Les techniques de culture écologiques sont «récompensées»
La Confédération ne désire pas seulement encourager la culture céréalière, mais aussi la restreindre là où cela s’avère nécessaire en encourageant les techniques de culture écologique. Depuis 1991, des champs sont retirés de la production et sont laissés au repos sous forme de surfaces de compensation écologiques et de jachères. Par des subventions directes, la Confédération dédommage les agriculteurs de la baisse de revenus ainsi générée.

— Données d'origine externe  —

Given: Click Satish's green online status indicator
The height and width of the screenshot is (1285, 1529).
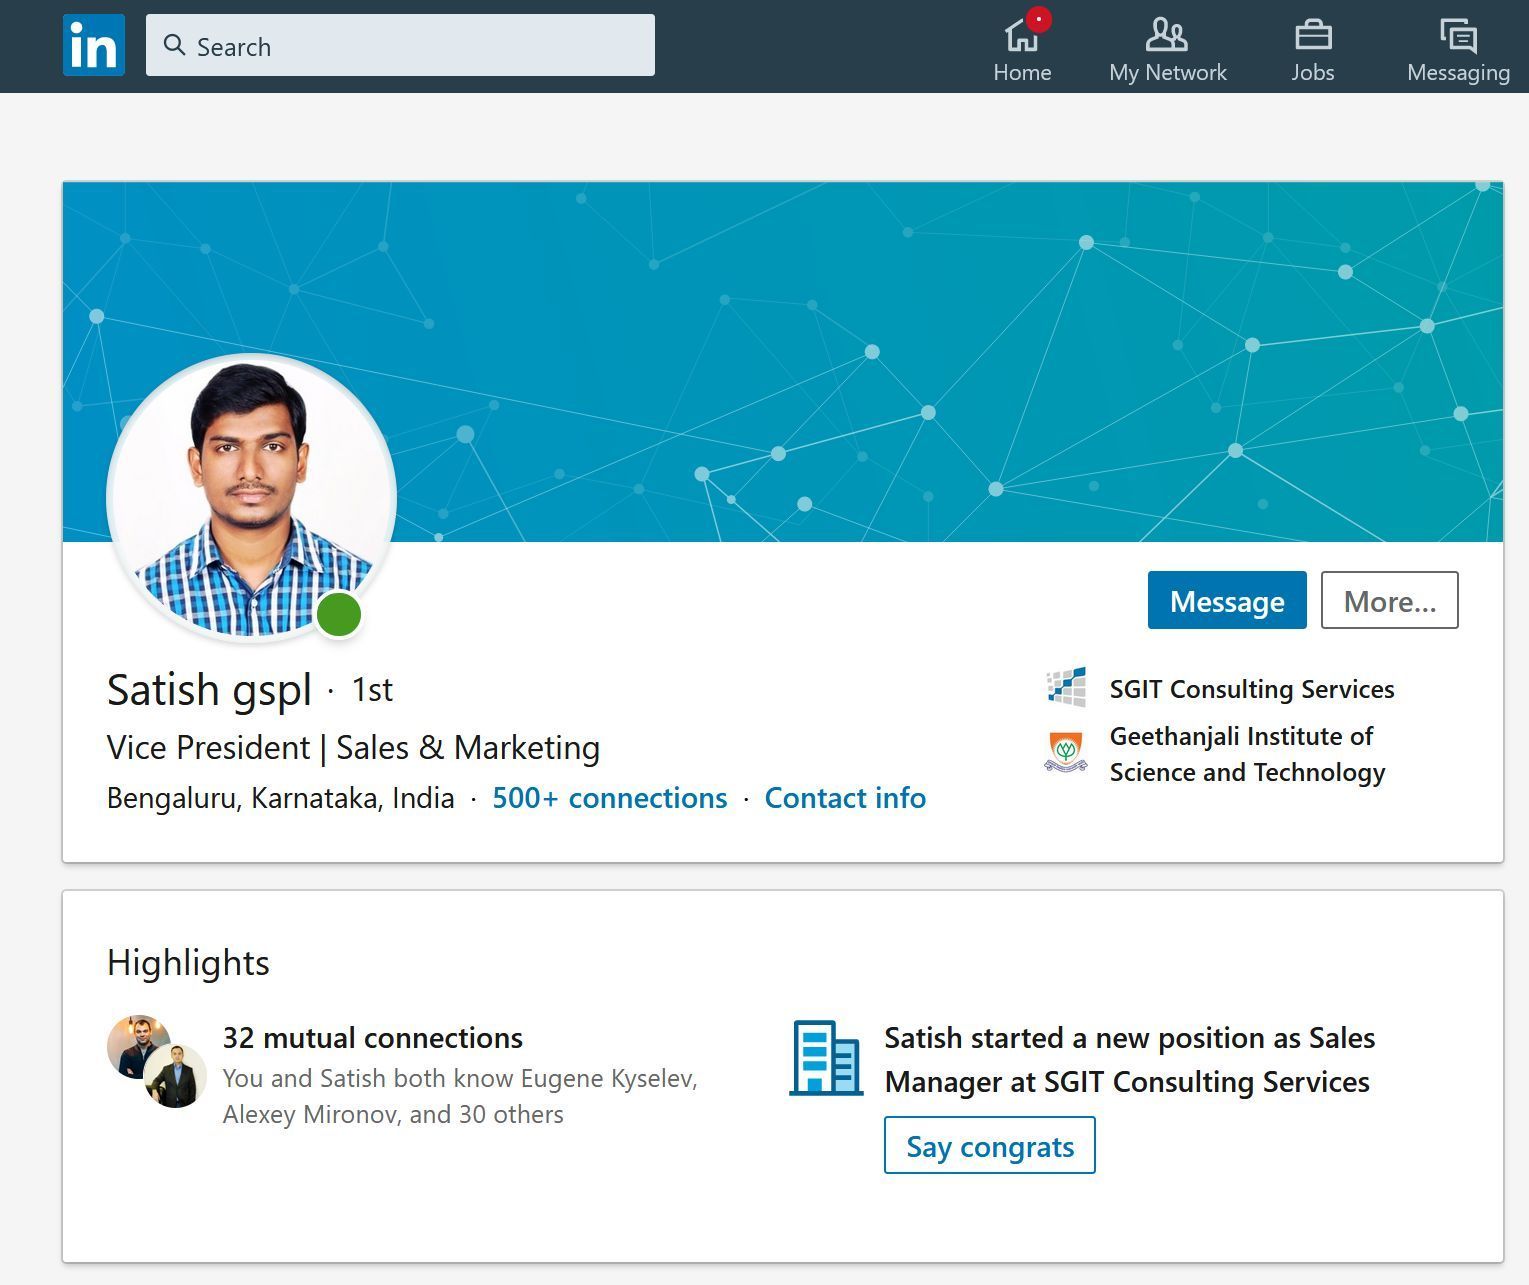Looking at the screenshot, I should point(339,615).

Labourage – hersage – fertilisation
Les plantes ne germent que dans un sol meuble. C’est pourquoi le sol doit être ameubli, c’est-à-dire labouré. Les grosses mottes de terre doivent être broyées. Le sol est émietté pour le rendre propre à l’ensemencement en le retournant avec les toupies de la charrue centrifuge et les dents de la herse. L’engrais permet de fournir au sol les substances nutritives nécessaires.
Les semailles
Presque dix mois s’écoulent entre les semailles et la récolte. Le blé d’hiver doit être semé en automne car il a besoin d’un choc thermique pour les pousses et la formation des épis. Les variétés de blé d’été sont normalement semées au printemps. Aujourd’hui, les semailles sont également effectuées à la machine. Les grains sont introduits dans la semeuse, on détermine la densité et la profondeur de semence souhaitées et on parcourt ensuite les raies les unes après les autres.
Traitement des plantes
Lors du recours aux produits phytosanitaires pour combattre les mauvaises herbes ou les parasites, l’agriculteur doit respecter des prescriptions précises. Il est tenu de respecter l’environnement.